What are the findings on renal biopsy in patients with IgA nephropathy?
Renal biopsy in IgA nephropathy shows deposition of IgA and complement in the mesangium and glomerular capillaries on immunofluorescence staining.
In addition to anti-GBM antibodies, which other feature defines Goodpasture syndrome?
In addition to anti-GBM antibodies, patients with Goodpasture syndrome also have pulmonary involvement often presenting with hemoptysis.
How are anti-GBM diseases diagnosed?
Anti-GBM antibodies in the serum establish a diagnosis of anti-GBM disease. Renal biopsy can also establish the diagnosis by revealing anti-GBM IgG deposited in a linear fashion along the glomerular basement membrane.

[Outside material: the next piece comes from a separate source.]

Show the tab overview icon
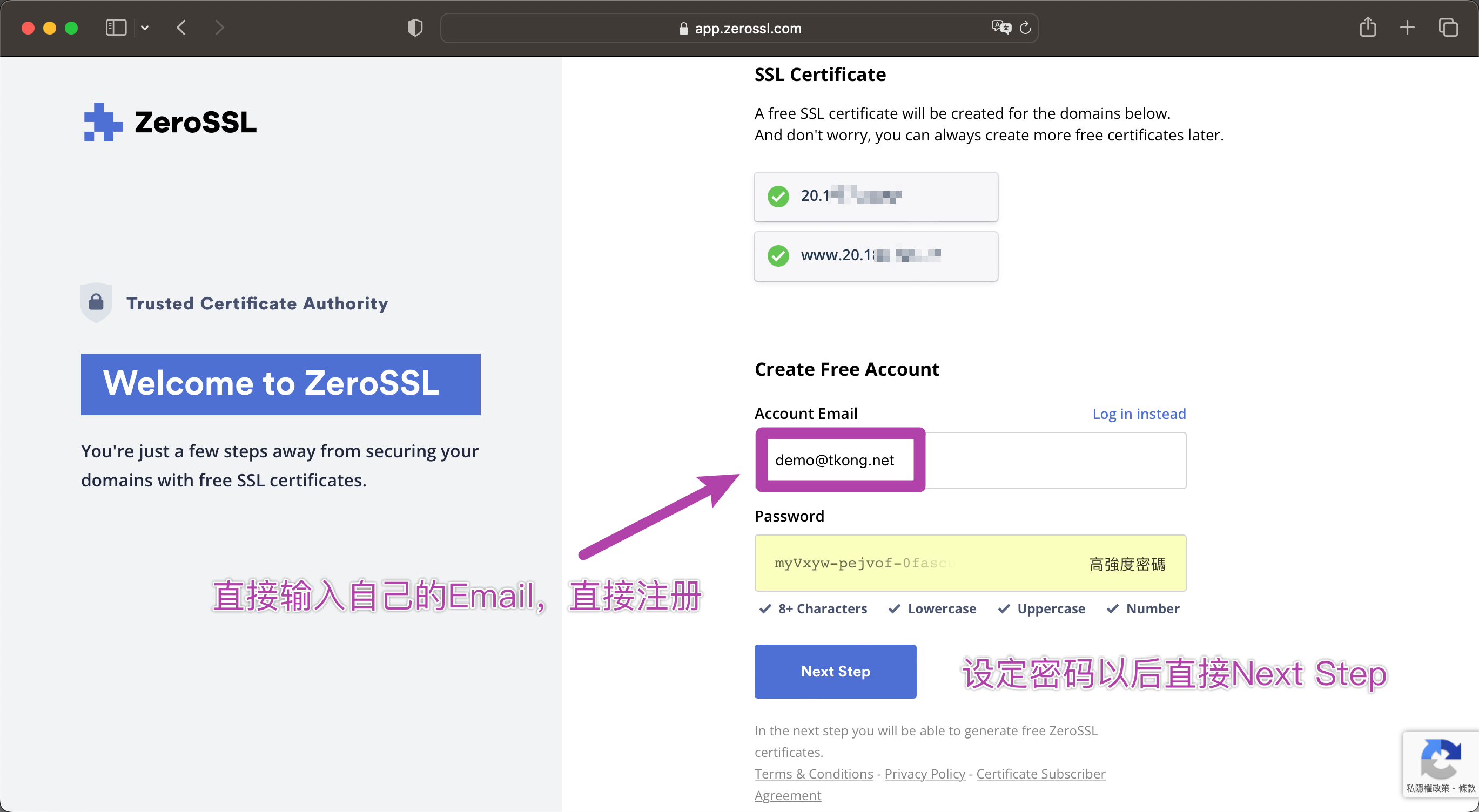 [1448, 27]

RPGN has which hallmark finding on renl biopsy?
The hallmark biopsy finding in RPGN is crescents from collapsing glomerulonephritis.
What are the 3 categories of RPGN, based on underlying mechanisms?
The 3 categories of RPGN include:
- Anti-GBM antibodies
- Immune complex deposition (IgA deposits, ANA, cryoglobulins, or antibodies against an infectious agent)
- No evidence of immune deposits (“pauci-immune”)
What is the empiric treatment for RPGN?
RPGN should be treated with high dose methylprednisolone followed by prednisone + cyclophosphamide +/- plasmapheresis (if pulmonary hemorrhage).